| Extracted records |
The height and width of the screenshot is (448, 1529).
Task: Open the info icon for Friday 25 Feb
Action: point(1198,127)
==
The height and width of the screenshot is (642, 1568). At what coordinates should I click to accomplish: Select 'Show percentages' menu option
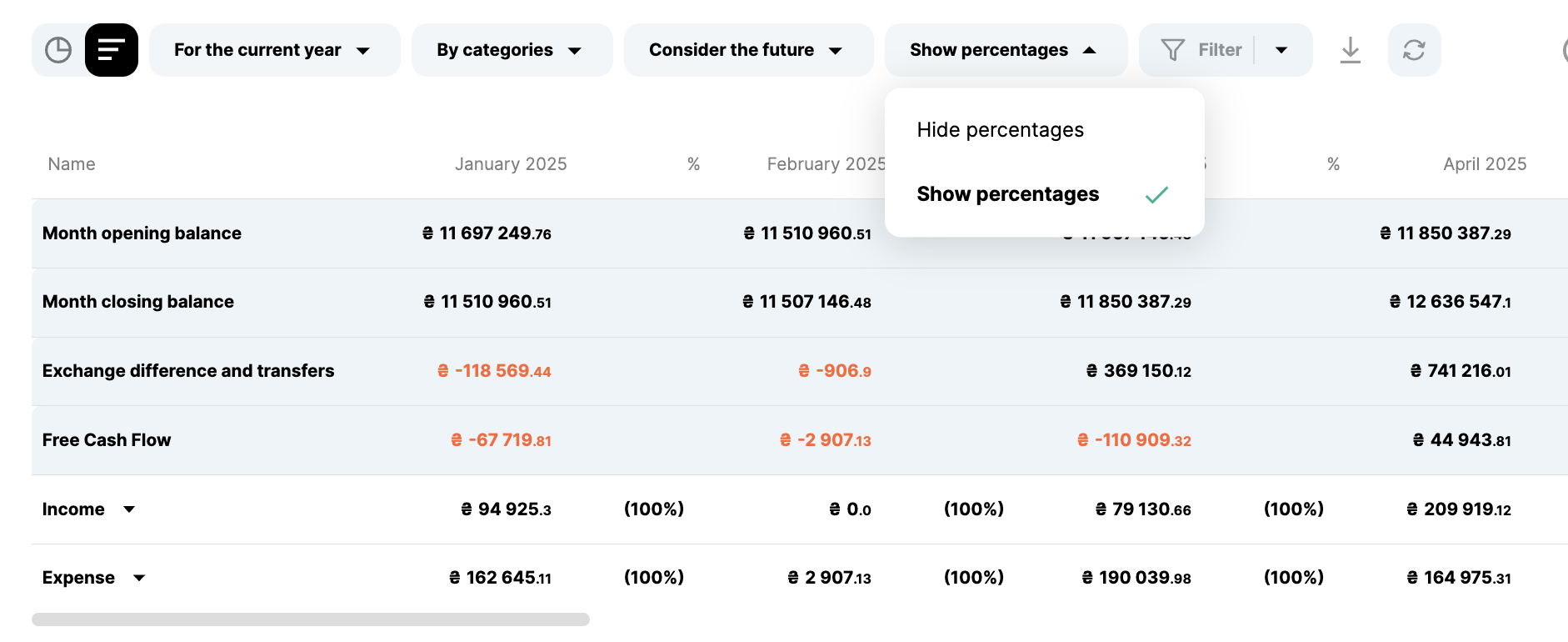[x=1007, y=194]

| Aim |
Repeat the data from the line containing "The height and width of the screenshot is (642, 1568)." through the line containing "[x=1007, y=194]", with both of those lines included. Leave the pictures out of your answer.

| Reply to the exercise |
The height and width of the screenshot is (642, 1568). At what coordinates should I click to accomplish: Select 'Show percentages' menu option
[x=1007, y=194]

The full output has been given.